We built a a full ecosystem for using Protobuf on Kafka by:
- Standardizing our message format and using schemas in our headers
- Increasing our debugging tools
- Adding patches to a popular open source viewer, Kafka UI, to deserialize and view Protobuf
- Implementing a remote schema registry using Buf.io
The Great Migration
Migrating from Avro to Protobuf was smooth, and our libraries were patched quickly. Development inertia was supported by our new trade engine, which also uses Protobuf. We saw a huge increase in network usage performance:
By transferring more compressed information, we improved our usage from an average of 32–64 kilobytes per second to only 10 or 12. Almost half of the data is being transferred, but we’re transferring the same amount of information, just more compressed. The overlap in early April was when we were running both systems at the same time.
The highlighted area shows how much time we used to spend on deserialization — it’s almost entirely gone now. We removed a full 20% of the work from the services themselves.
This Was an Experiment — at First
Going in, we knew that Kafka would work well with Protobuf, but we wondered whether the rest of the system would be happy. Our main concern was whether the tooling was enough to support developers, 100 engineers, and fast enough when it’s 3:00 AM and something’s broken?
Our inflection point was developer struggle. Our developers were dealing with eight or nine formats every day and writing hundreds of lines of code just to convert from one format to another. If we didn’t standardize, we’d spent 40% to 50% of the code on converters alone.
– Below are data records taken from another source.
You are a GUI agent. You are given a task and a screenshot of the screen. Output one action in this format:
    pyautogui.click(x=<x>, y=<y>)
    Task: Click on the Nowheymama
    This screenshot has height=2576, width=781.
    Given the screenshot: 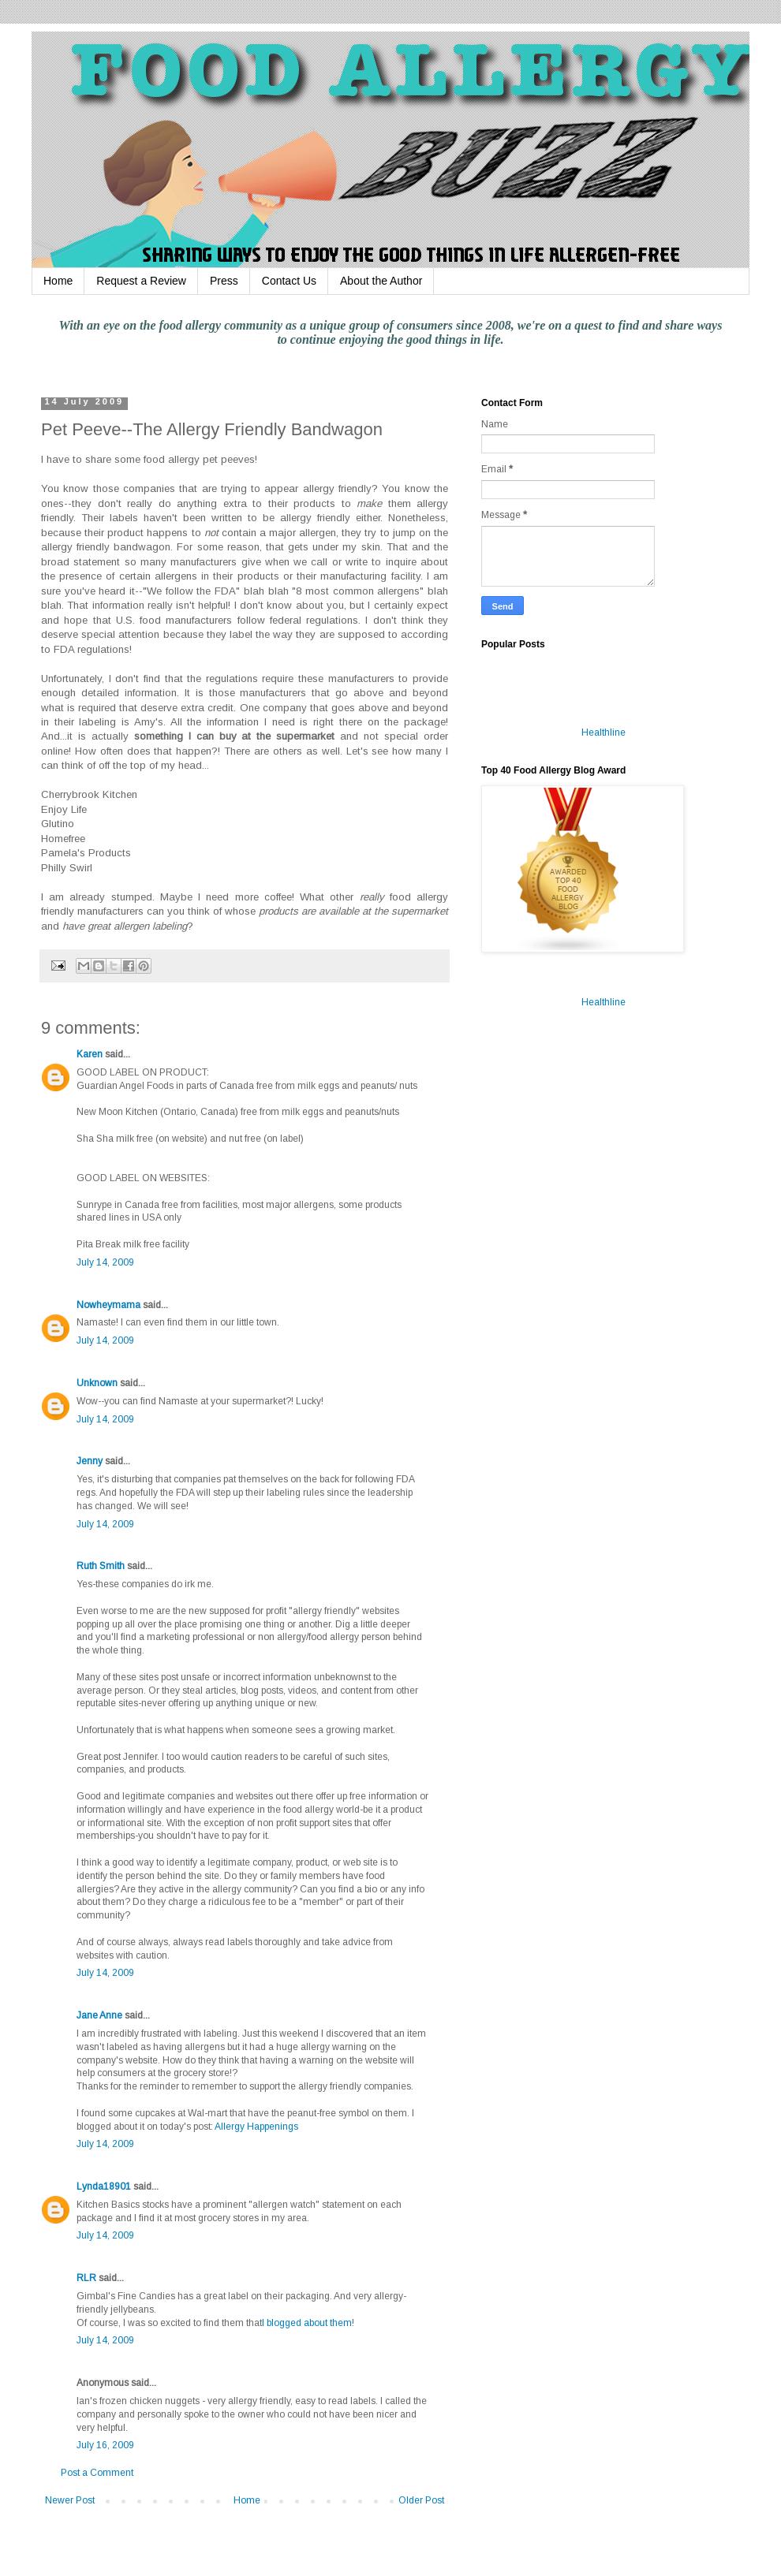 What is the action you would take?
    pyautogui.click(x=108, y=1304)
     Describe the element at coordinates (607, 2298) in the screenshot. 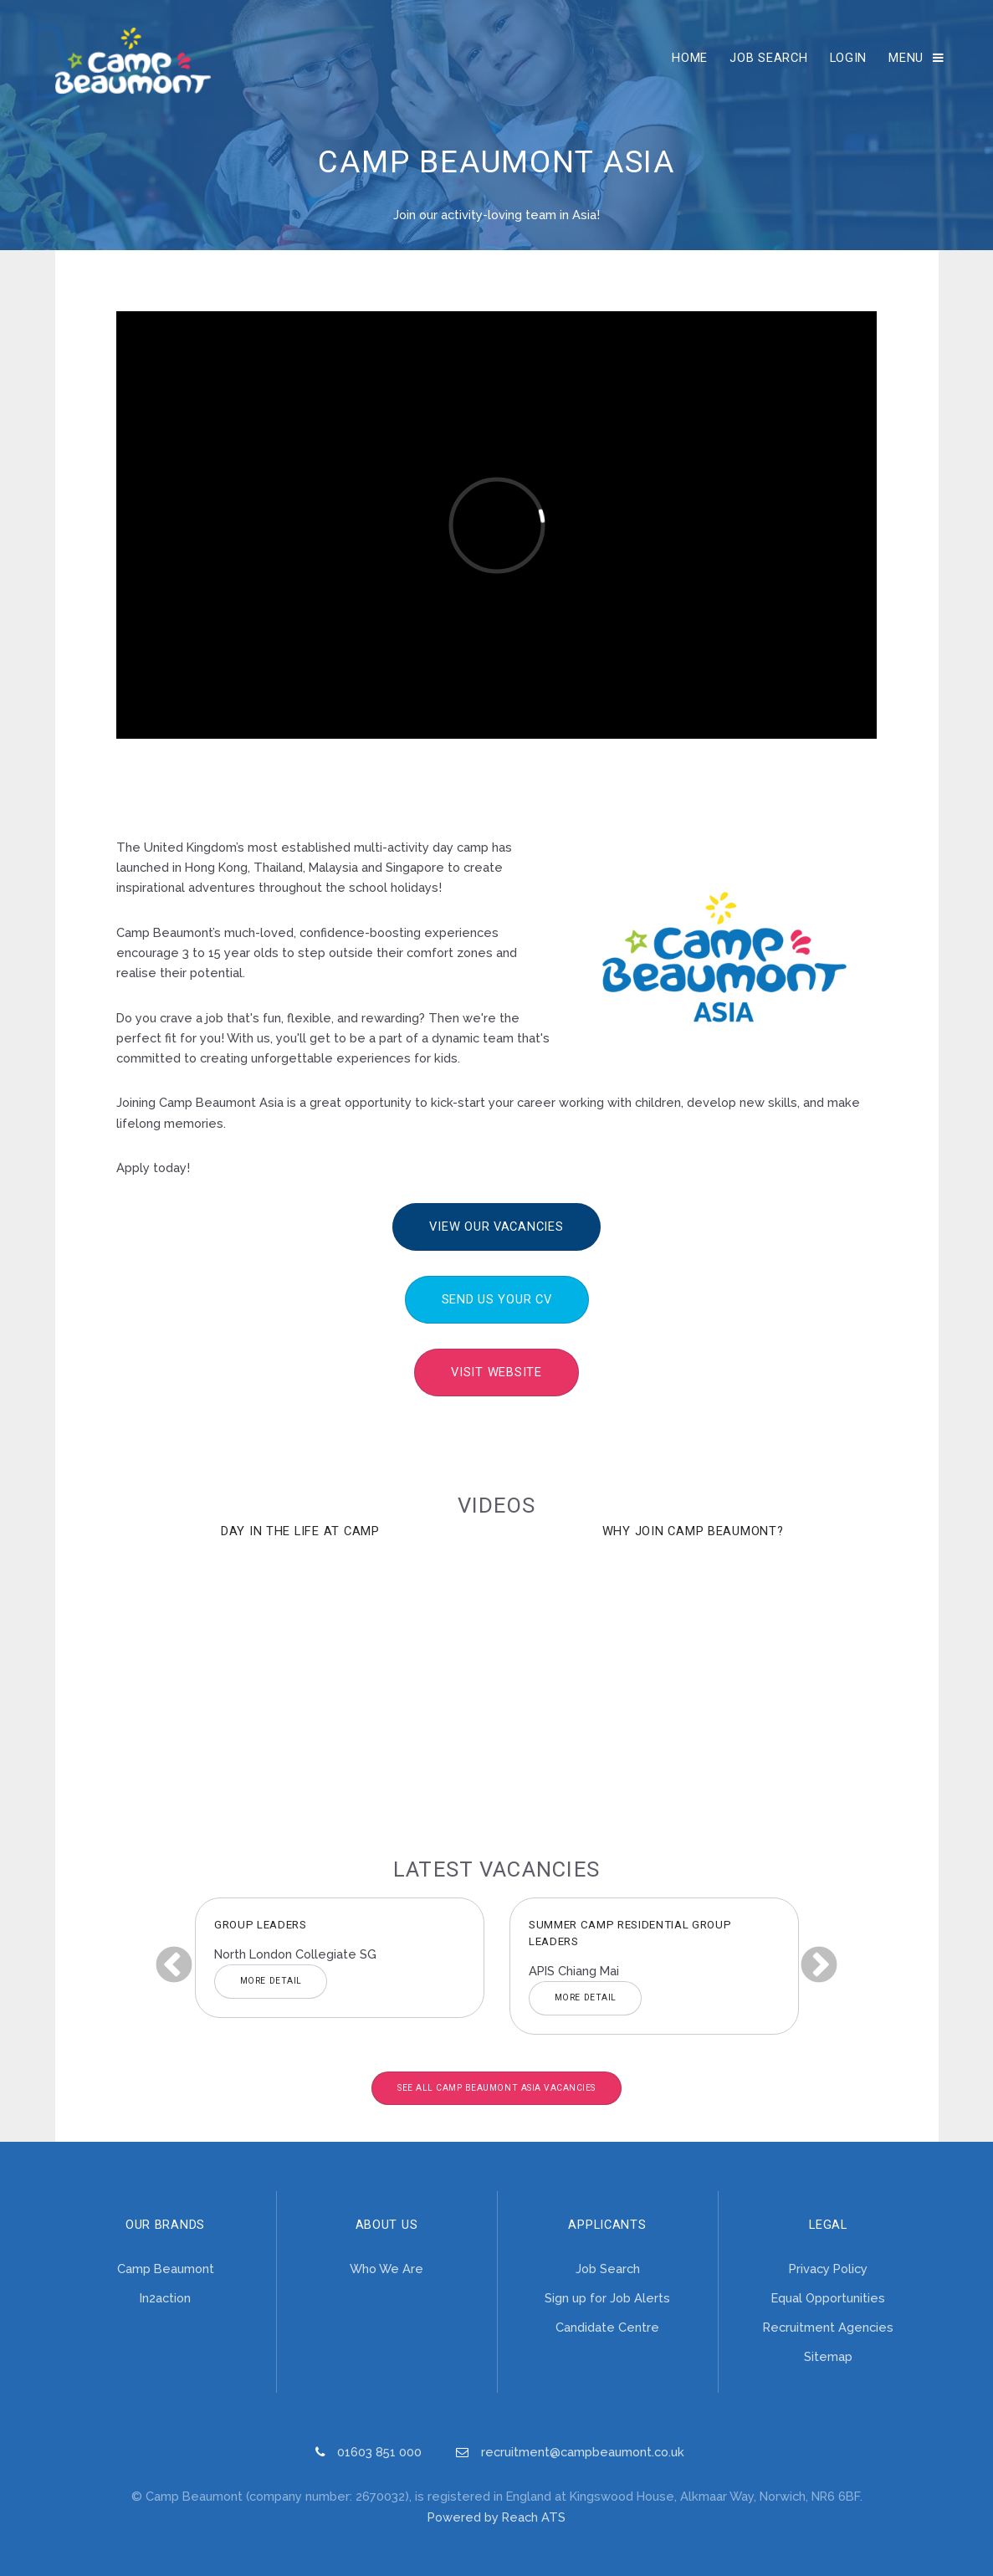

I see `Sign up for Job Alerts` at that location.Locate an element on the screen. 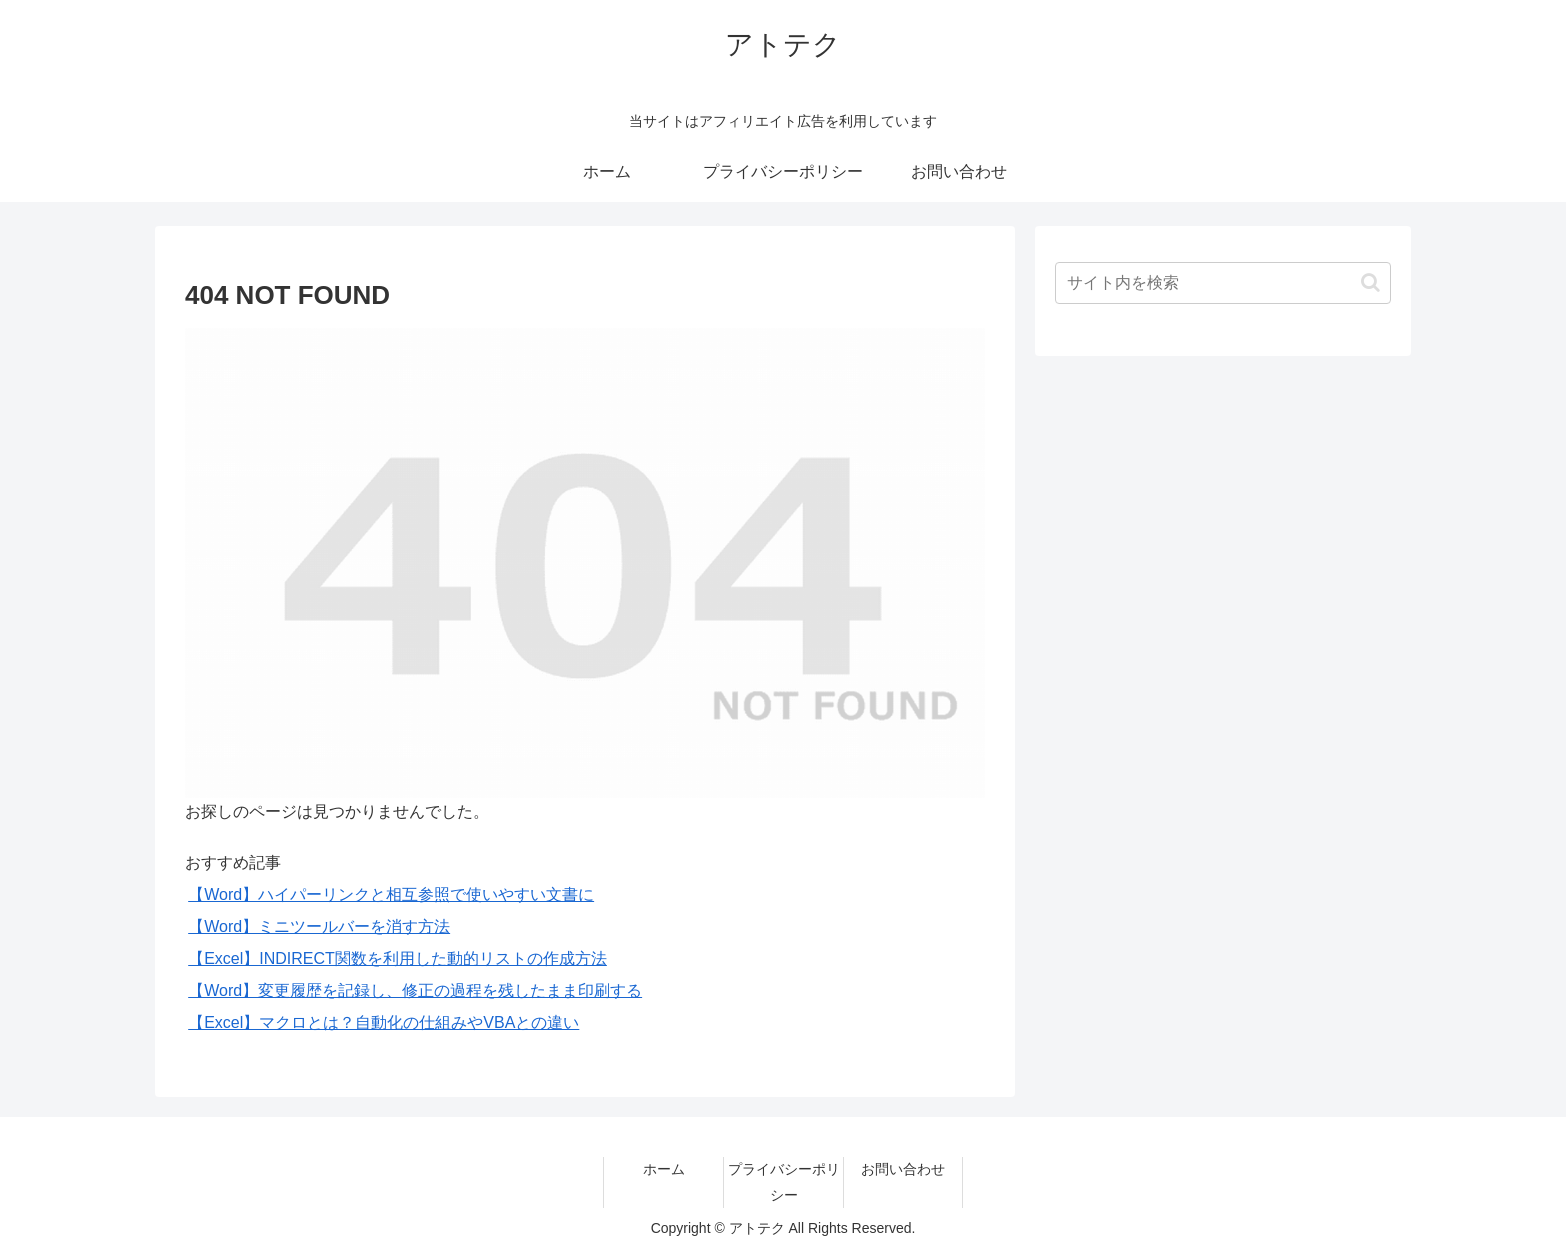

Much of what we’re developing is open source. For example, all the changes we made to KafkaUI are on Clear Street’s GitHub. We are in the process of making a push request back to the original authors explaining how we’d added Protobuf support to KafkaUI.
Next Steps
Our mission is to build a modern, API-based system to replace the legacy infrastructure used across the capital markets. Clear Street’s growth depends on our ability to build products fast, and iterate and innovate on small pieces. We’re now in a much better position to continue rapidly scaling our business with a much more solid foundation.
We’re building out and refining our client-facing position, risk, operations, and reporting portals. As our platform and client base grow, and our asset class diversity does so along with them, we look forward to strengthening and retooling our technology to meet our clients’ evolving needs.